» **Texte fourni**:
Nos ancêtres directs auraient laissé des traces de leur existence cent-mille ans plus tôt que ce qui était su. Peut-on écrire cent-mille ans de plus et aucun progrès ? Je ne pense pas mais les apparences sont si trompeuses que l'on pourrait le dire sans craindre d'être beaucoup démenti.

Pensez donc, il y a trois-cent-mille ans, déjà, ils avaient été nombreux à élire un de vos ancêtres, un certain Maaahacrooohon, sans le plébisciter toutefois car cela aurait été exagéré et franchement inconvenant. Un ou deux sur dix seulement, les autres étaient à la chasse pour la plupart, un petit nombre au guilledou (les plus sages certainement).

Comme il arrivait d'on ne sait d'où et qu'il semblait loin, les individus d'alors l'avaient surnommé la millionième partie du mètre.

De fait, de grands espoirs avaient été placés dans le « micron », référence au micromètre, si important et si invisible à l'œil nu.

On parlait de nouveauté, d'une sorte de révolution même, qui avait l'avantage de faire monter aux cocotiers les plus vieux d'entre nous. Tel était ce que disaient les aboyeurs. De tous temps, il y eu ce combat totalement idiot entre modernes et anciens. Il existe, je vous assure que c'est vrai, aujourd'hui comme à l'époque, des sortes de personnes qui ne jurent que par la plus petite quantité d'années, selon une célèbre formule d'un certain Molière ou Racine, je ne sais plus... Mais non, je rigole, c'est Corneille.

» **Travail à réaliser**: Rédigez la suite du texte sur nos lointains ancêtres et leur élu surnommé « micron », en reprenant juste après sa dernière phrase.

» **Données fournies**:
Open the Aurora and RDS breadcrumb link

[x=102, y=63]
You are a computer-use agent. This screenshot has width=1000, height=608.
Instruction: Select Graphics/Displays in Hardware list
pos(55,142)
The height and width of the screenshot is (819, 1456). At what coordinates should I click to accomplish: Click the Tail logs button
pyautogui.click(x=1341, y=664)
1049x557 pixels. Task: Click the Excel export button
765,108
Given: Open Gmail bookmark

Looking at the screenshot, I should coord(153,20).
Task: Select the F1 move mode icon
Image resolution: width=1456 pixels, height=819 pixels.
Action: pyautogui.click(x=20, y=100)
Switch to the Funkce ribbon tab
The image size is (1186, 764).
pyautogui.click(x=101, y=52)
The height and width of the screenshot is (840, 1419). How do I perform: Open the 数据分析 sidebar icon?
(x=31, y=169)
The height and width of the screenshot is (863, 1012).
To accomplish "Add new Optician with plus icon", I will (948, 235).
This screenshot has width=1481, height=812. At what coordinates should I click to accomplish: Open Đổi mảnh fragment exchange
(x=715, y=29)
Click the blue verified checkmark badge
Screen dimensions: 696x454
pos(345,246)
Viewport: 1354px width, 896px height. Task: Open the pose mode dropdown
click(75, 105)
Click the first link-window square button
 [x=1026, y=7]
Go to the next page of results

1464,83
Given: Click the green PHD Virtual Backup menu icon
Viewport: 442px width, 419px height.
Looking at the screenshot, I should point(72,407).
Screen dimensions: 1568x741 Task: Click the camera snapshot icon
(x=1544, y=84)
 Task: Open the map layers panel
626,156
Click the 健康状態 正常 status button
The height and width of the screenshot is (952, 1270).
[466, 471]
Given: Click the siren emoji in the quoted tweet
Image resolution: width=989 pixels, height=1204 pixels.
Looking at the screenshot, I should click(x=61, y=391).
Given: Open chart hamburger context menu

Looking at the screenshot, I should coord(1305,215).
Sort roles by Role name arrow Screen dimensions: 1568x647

» **En réponse**:
Les bananes et les singes étaient donc contents, singes que d'aucun avait appelé « veaux » beaucoup plus tard bien que les veaux aient quatre pattes. Terme certes élégant qui correspond à l'aveuglement des puissants devant leur peuple identique à l'aveuglement de ce dernier face aux premiers : être dans l'incapacité de changer de niveau de pensée tout en se gardant...

Cela tombait bien car très vite il était prévu d'enlever des bananes aux singes pour les laisser sous bonne garde à une palanquée d'experts qui sauraient, eux, les distribuer à qui de droit, c'est à dire au droit du plus fort.

De plus, on voulait tout moderniser, ce qui était une bonne idée qui sera reprise tous les vingt ans durant les trois-cent-mille à venir. Et modernisation il y a eu à l'exception de la psychologie des crânes, seul sujet qui ne se prête pas à la modernisation.

Le premier, le Pavillon de Breteuil avait pris ce chemin en remplaçant le mètre étalon par la nouvelle unité qui, bien qu'elle fît beaucoup de bruit, restait invisible, incompréhensible et presque ubuesque.

Un autre grand ancêtre fut celui que l'on nomma Omas Squet, un être surnaturel. Porteur d'un petit drapeau, même sur sa chemise, il restait parfois six mois dans les arbres puis lorsqu'il en redescendait, il dessinait sur les parois de nos grottes de nombreux petits portraits de soi-même. Lui au milieu des branches et des feuilles, tellement elles étaient belles, avec des soleils, des étoiles, à coté de sa divine figure. Il prenait soin de rappeler et de montrer aux nigauds, tous les outils qu'il utilisait dans son espace élevé pour bien marquer l'importance de son action. Il s'avéra que quelque utilité de ses travaux fut découverte mais d'un point de vue éthique, beaucoup de ses pairs se demandaient quel est l'intérêt de vivre là-haut dans les arbres sans espoir de redescendre, notre destinée étant de mourir et, pour les moins bornés, de savoir qu'il faut chercher le bonheur et non les maux.

On appelait son art, le sfie. Cela plaisait beaucoup.

Le rien comme le néant sont remplis de jolies choses.

Le vide, lui, est vide...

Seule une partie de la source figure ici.